---------- TEXT SHOWN

I'd agree with Mike, the airless will do both where as you'll be limited in what you can do with an HVLP.


----------



## Pete Martin the Painter (Nov 8, 2012)

MikeCalifornia said:


> Pete, the Titan ED655 is your best bet. It comes complete for about $650. Hands down the easiest airless to use, its a diaphram pump, very few moving parts. The hopper on top makes it easy to clean and reprime if you run out and pour more in. It is essentially a fine finish pump and will spray all materials you typically use in residential. Don't waste your money on the low cost airless machines or an HVLP. HVLP sucks compared to this airless. You will get tired of filling the little quart container and it will not get into tight spaces or do ceilings very well, also gets heavy. The 655 comes with 50' of hose, but I put a 25' on and its plenty for cabinets and garage doors.
> 
> http://www.titantool.com/products/fine-finish-sprayers/ed655-plus/


I just check it out. Do you poor the paint into what looks like a black bucket on top?

--------------------
---------- DATA LISTING

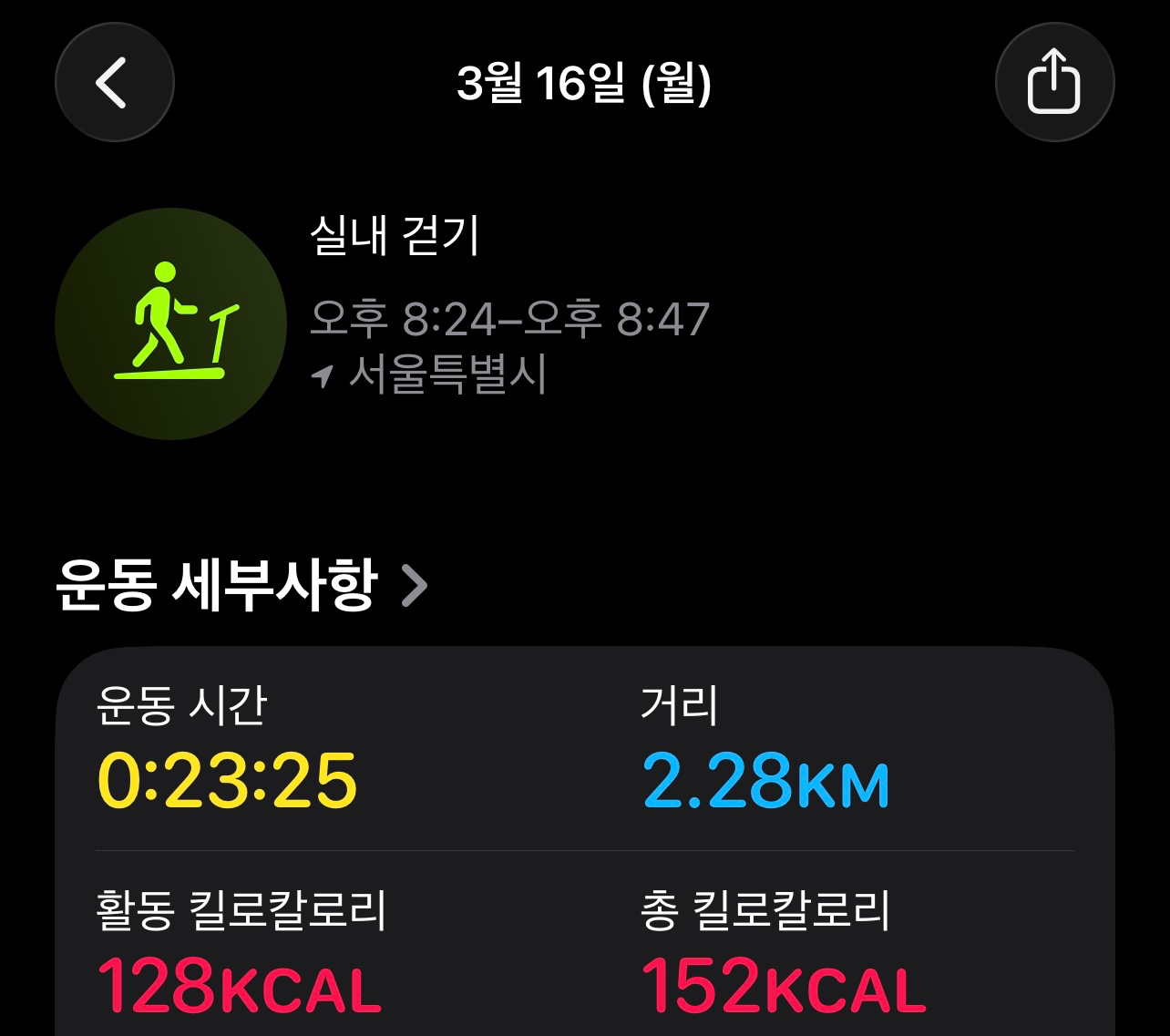Screen dimensions: 1170x1036
Task: Go back with the top arrow
Action: [114, 83]
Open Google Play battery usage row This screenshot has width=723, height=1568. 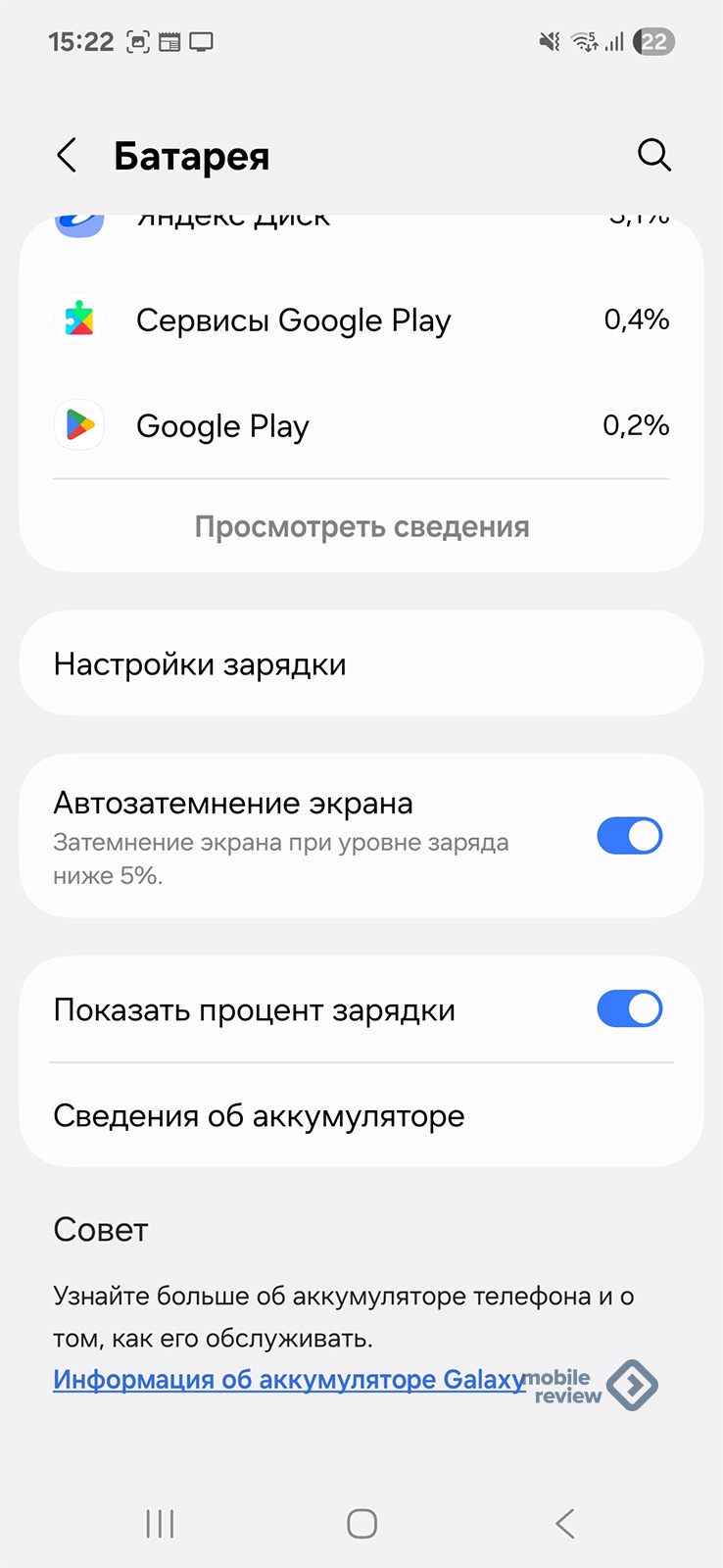[361, 426]
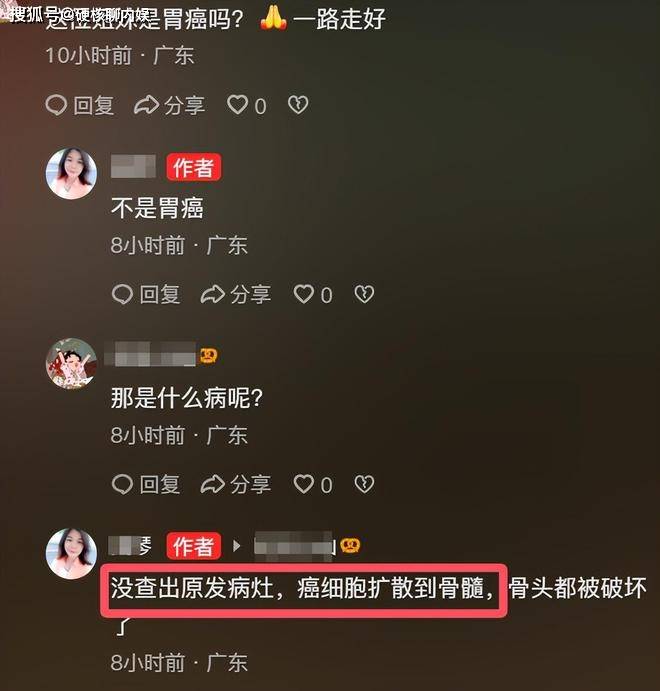Open author avatar beside 没查出原发病灶 reply

click(72, 553)
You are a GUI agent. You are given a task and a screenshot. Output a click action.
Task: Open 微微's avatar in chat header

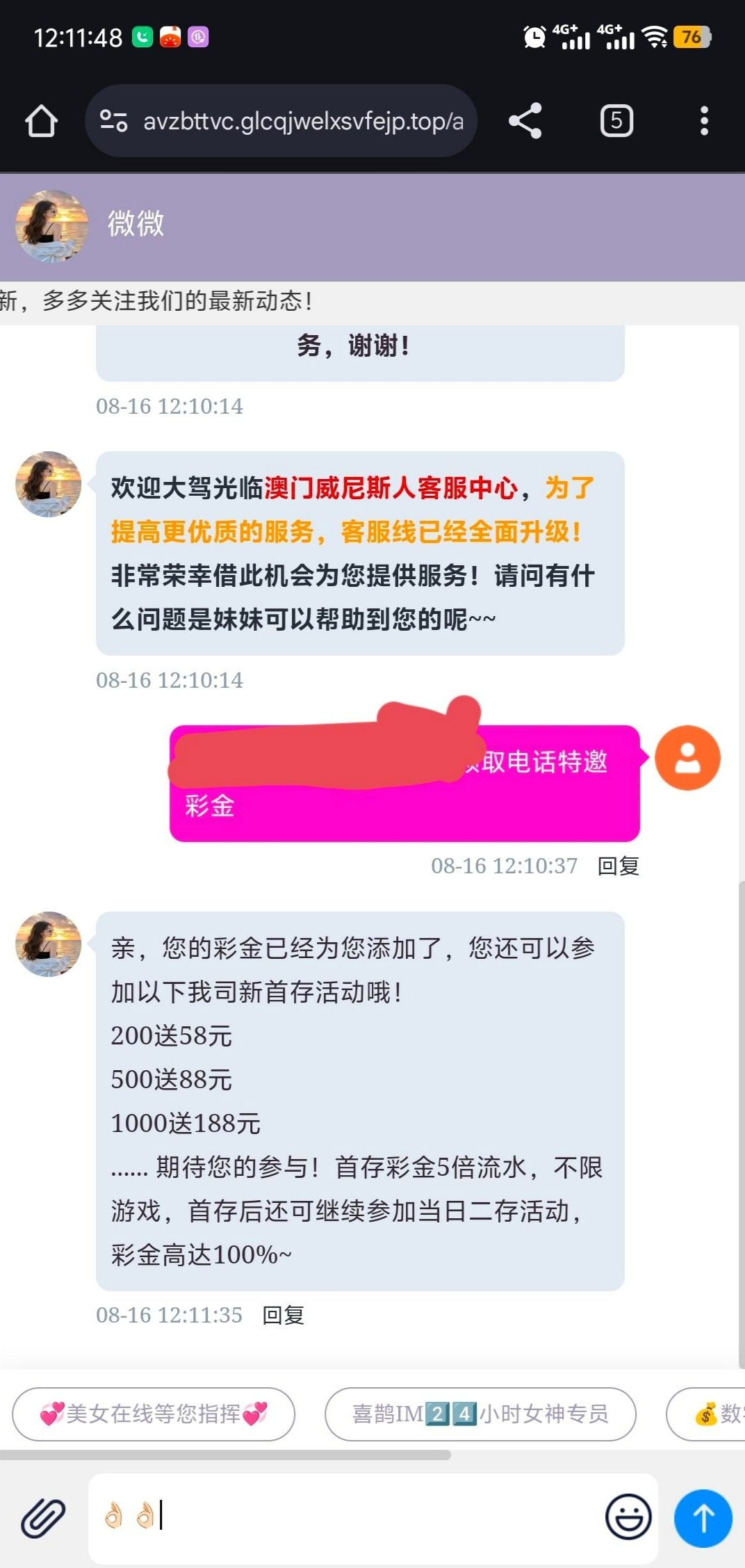[51, 226]
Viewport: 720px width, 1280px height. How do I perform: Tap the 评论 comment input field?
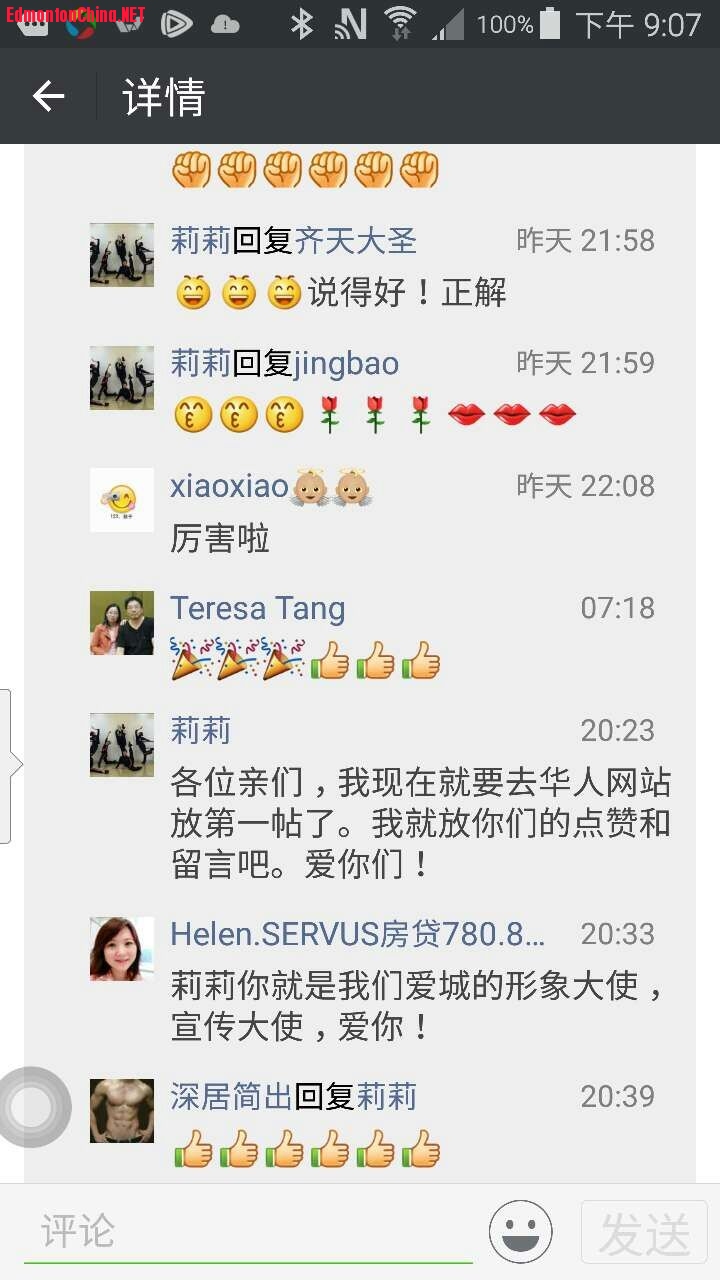(248, 1232)
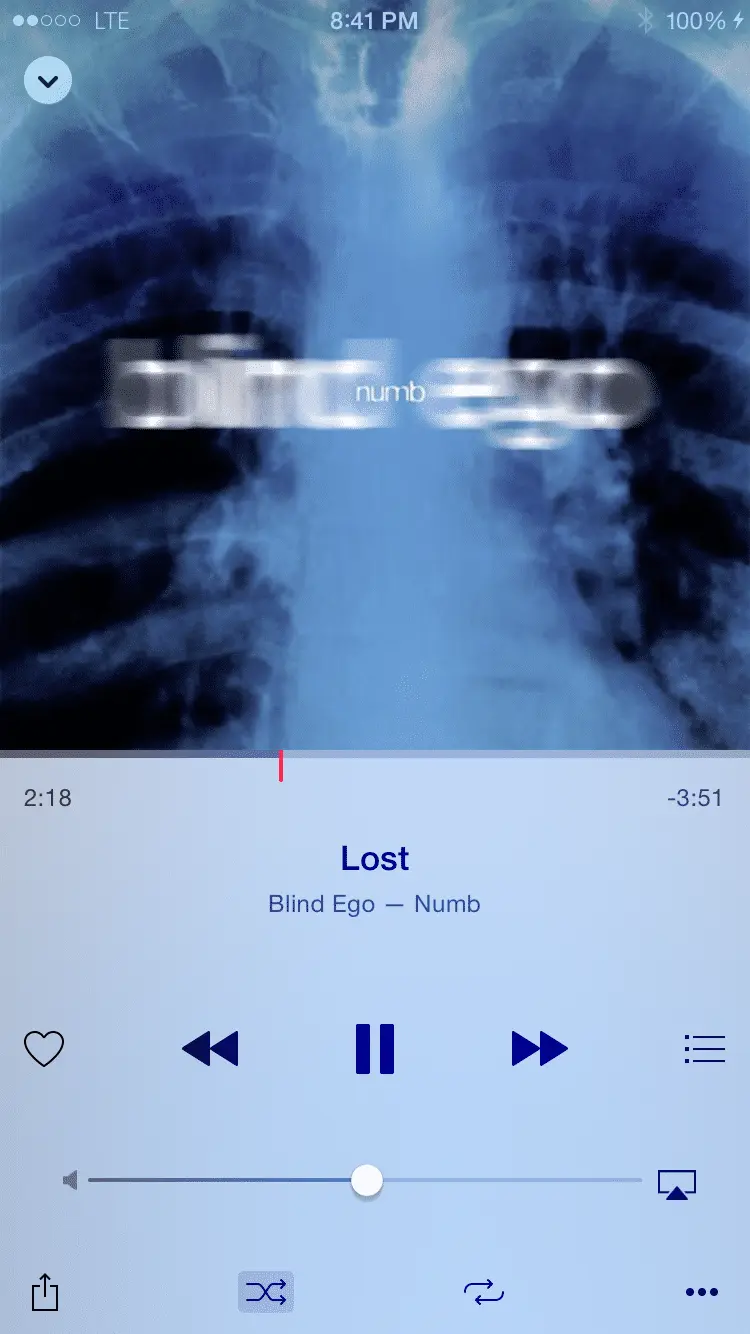Open the AirPlay output picker
The height and width of the screenshot is (1334, 750).
pyautogui.click(x=677, y=1183)
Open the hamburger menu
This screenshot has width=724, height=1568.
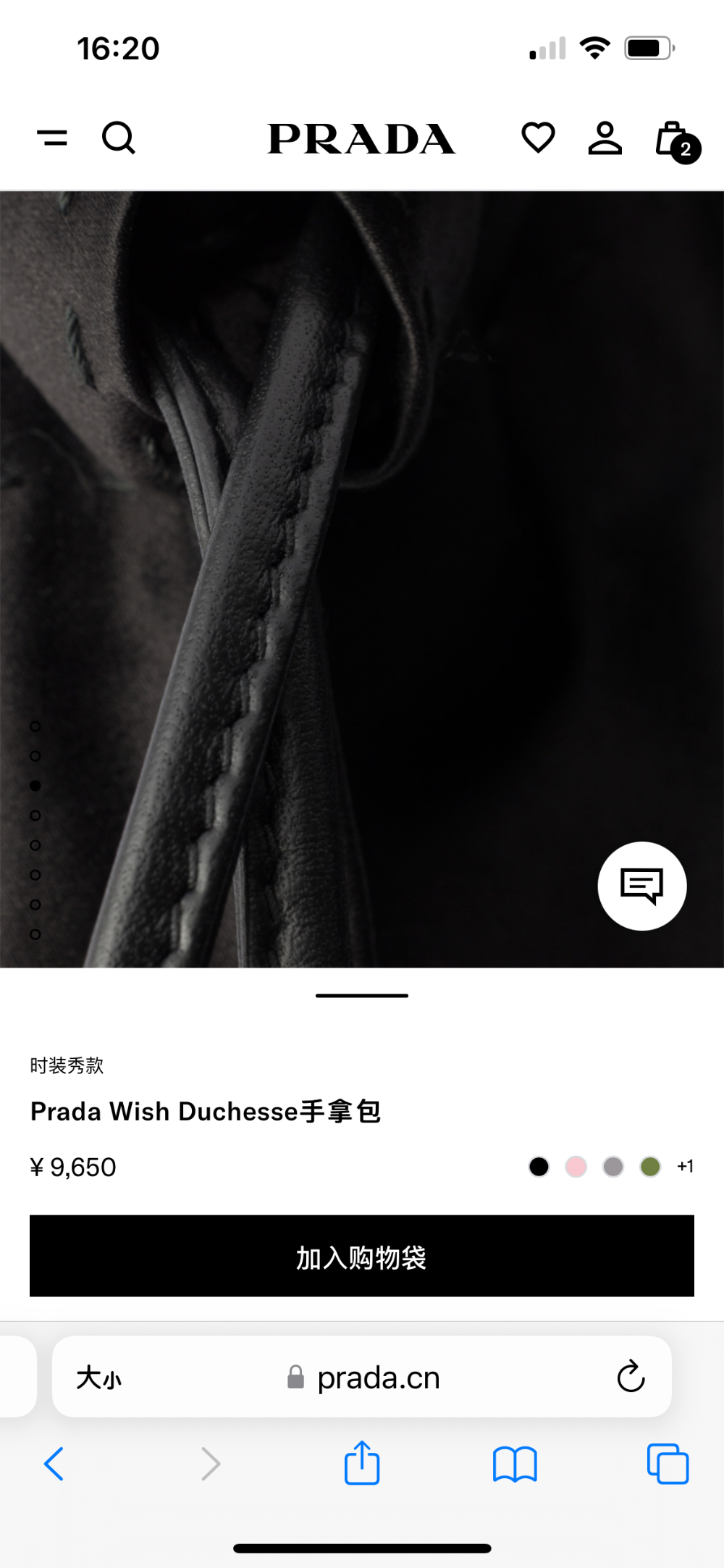pyautogui.click(x=52, y=137)
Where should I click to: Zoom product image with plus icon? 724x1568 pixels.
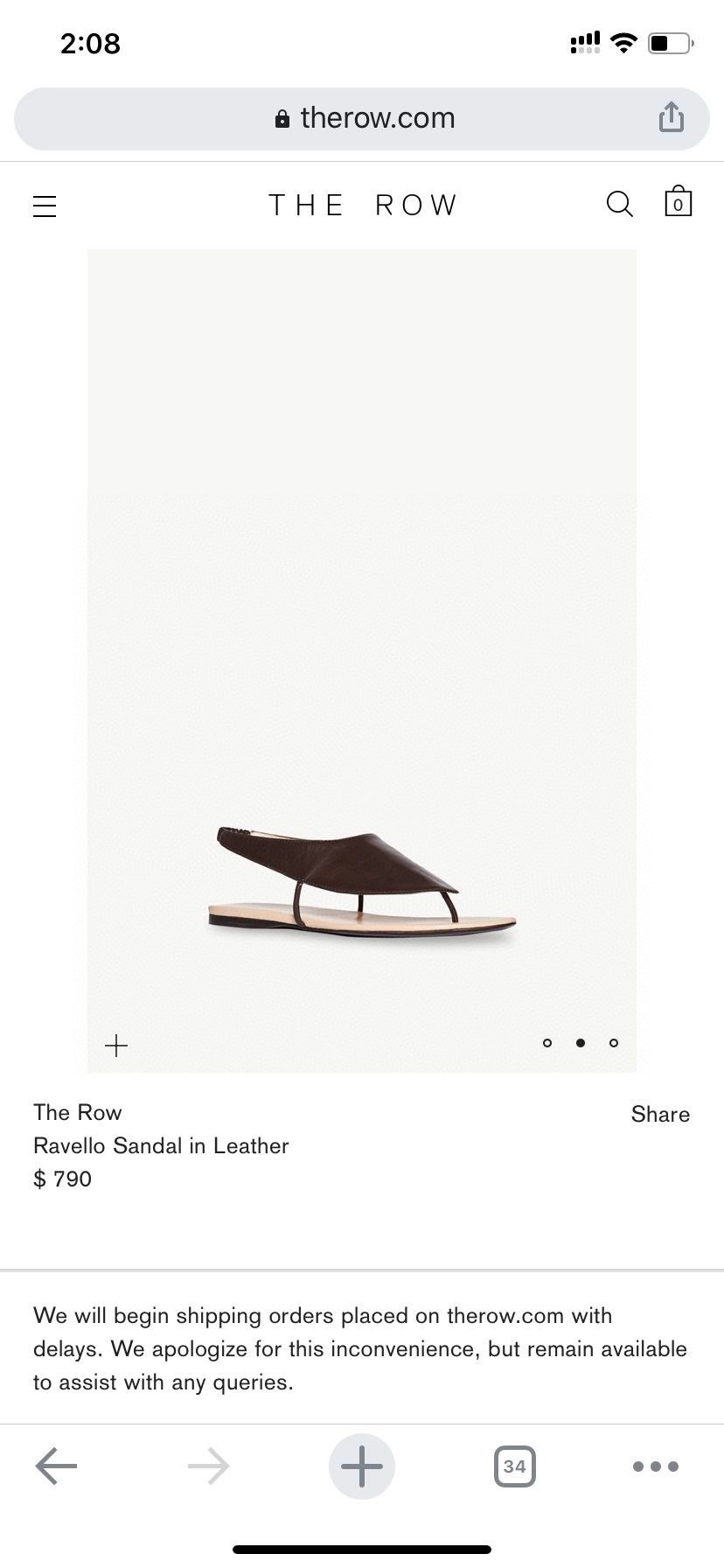(x=116, y=1045)
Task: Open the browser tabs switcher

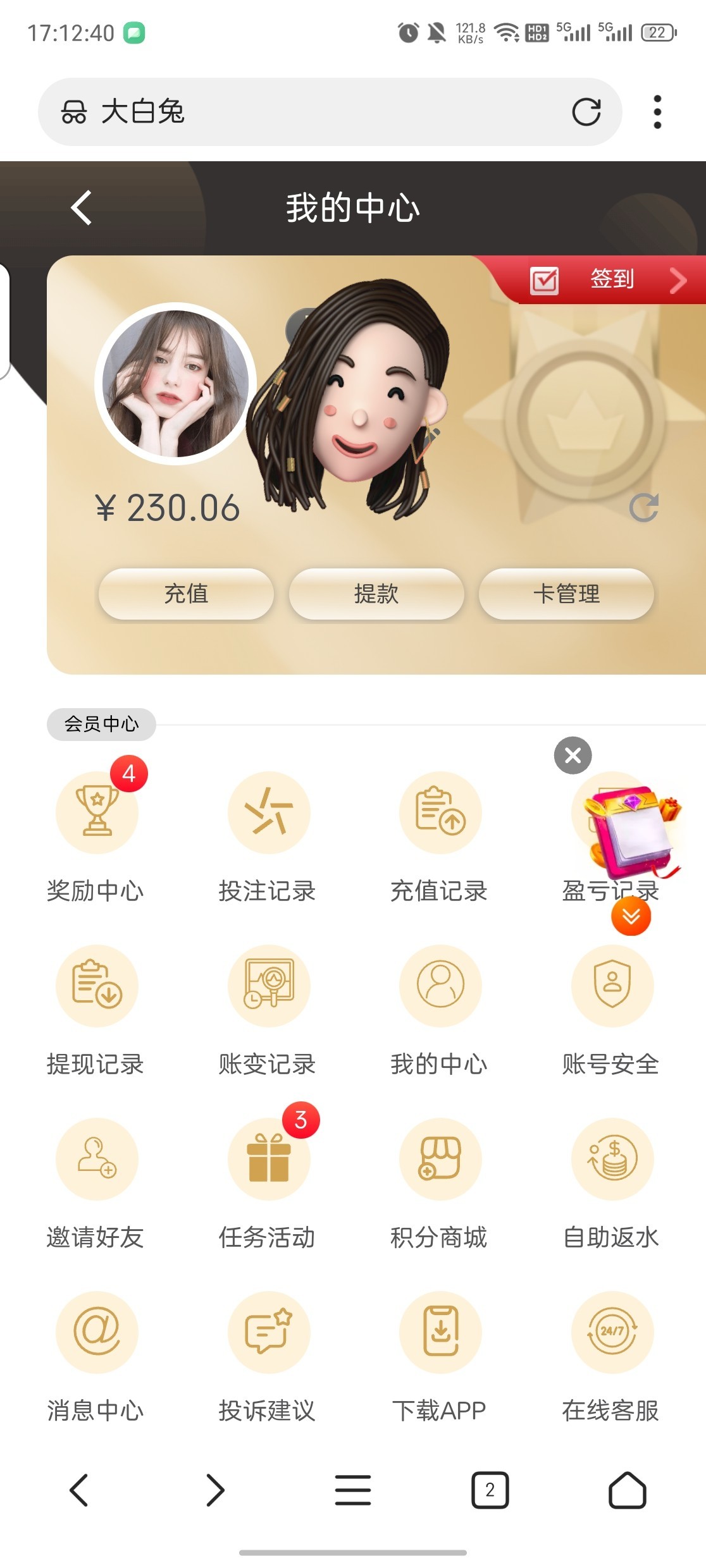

--------------------

#### [TASKS TO PERFORM]
A. According to the paint sprayer thread, how much hose comes with the Titan ED655?
B. Extend the paint sprayer thread past its final post with a reply that picks up from that last message.

#### [REPLIES]
A. It comes with 50 feet of hose.

B.
----------



## PNW Painter (Sep 5, 2013)

Since its your first pump I'd recommend a Titan 440 or the equivalent sized Graco or TriTech pumps. These are versatile pumps that can spray a wide variety of coatings that you're likely to find on most residential interior and exterior jobs.

If you can afford it I'd get an air assist airless, but it's a big jump in price.







Sent from my iPhone using Tapatalk


----------



## PNW Painter (Sep 5, 2013)

Pete the Painter said:


> I just check it out. Do you poor the paint into what looks like a black bucket on top?




Correct


----------



## DynaPLLC (Oct 25, 2013)

Am I safe to assume you're also going to learn to spray on the machine you're purchasing?
If so, get a Graco 395 AAA. Airless and air assisted all in one. More forgiving in AA mode vs airless especially cabinets and such ...if you're not familiar with spraying , airless will ruin a lot of your time on jobs for the first year or so


----------



## Pete Martin the Painter (Nov 8, 2012)

DynaPLLC said:


> Am I safe to assume you're also going to learn to spray on the machine you're purchasing?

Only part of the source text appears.